• Work to complete:
Copy each line of the entries beneath that contains the word "tracking".

Collected data entries:
+++

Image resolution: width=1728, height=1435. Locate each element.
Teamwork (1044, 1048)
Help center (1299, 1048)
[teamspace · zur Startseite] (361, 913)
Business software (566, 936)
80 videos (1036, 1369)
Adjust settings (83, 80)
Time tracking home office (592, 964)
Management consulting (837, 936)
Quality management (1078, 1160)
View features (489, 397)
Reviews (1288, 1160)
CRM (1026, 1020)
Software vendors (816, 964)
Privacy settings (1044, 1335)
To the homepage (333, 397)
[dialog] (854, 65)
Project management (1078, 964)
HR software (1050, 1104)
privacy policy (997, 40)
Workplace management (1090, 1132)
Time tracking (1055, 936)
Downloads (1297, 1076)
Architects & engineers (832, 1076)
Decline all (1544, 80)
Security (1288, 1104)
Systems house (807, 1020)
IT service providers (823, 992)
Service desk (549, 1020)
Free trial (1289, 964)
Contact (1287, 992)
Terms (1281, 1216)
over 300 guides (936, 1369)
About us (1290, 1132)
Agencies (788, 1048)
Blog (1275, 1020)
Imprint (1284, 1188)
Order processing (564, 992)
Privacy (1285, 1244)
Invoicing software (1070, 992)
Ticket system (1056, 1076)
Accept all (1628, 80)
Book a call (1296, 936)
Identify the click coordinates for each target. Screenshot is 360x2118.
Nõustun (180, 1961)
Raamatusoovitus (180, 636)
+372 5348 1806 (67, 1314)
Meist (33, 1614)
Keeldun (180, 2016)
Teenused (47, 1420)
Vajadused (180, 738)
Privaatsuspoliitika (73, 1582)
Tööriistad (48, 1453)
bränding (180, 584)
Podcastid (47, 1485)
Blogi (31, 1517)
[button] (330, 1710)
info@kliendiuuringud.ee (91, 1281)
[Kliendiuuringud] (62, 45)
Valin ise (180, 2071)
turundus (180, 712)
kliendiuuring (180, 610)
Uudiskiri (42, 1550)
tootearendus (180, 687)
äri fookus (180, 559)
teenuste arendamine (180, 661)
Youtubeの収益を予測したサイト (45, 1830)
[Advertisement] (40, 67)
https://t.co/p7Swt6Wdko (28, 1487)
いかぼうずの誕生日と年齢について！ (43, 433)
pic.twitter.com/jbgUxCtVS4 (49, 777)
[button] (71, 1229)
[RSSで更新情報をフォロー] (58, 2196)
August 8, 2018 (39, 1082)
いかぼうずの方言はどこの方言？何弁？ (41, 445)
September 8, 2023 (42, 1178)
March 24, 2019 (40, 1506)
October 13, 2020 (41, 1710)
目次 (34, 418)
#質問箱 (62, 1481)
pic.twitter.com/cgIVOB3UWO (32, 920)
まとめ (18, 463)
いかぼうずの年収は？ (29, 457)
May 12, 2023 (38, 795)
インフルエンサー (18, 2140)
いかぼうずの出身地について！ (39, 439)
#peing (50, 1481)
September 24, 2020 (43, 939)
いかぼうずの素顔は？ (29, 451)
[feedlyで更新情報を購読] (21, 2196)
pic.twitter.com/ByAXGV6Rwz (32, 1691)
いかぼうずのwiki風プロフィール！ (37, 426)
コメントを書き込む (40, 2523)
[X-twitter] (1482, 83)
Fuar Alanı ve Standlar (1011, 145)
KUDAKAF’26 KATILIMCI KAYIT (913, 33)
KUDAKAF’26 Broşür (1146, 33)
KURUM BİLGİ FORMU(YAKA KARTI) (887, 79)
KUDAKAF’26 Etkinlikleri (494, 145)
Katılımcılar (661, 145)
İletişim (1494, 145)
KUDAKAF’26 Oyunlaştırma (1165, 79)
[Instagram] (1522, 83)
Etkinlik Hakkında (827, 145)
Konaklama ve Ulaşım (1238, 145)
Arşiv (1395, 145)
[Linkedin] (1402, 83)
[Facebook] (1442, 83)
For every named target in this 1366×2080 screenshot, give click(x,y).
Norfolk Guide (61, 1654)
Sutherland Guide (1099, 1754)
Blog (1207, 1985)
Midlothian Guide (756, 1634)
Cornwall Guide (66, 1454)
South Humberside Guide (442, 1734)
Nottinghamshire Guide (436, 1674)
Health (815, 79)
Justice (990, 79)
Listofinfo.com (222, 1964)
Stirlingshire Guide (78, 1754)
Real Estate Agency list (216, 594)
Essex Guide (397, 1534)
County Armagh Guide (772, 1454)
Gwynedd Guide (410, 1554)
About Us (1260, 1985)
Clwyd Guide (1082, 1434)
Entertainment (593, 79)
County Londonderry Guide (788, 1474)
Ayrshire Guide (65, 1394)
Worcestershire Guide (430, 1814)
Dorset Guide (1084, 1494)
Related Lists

+++

• Exercise answer:
Time tracking home office (592, 964)
Time tracking (1055, 936)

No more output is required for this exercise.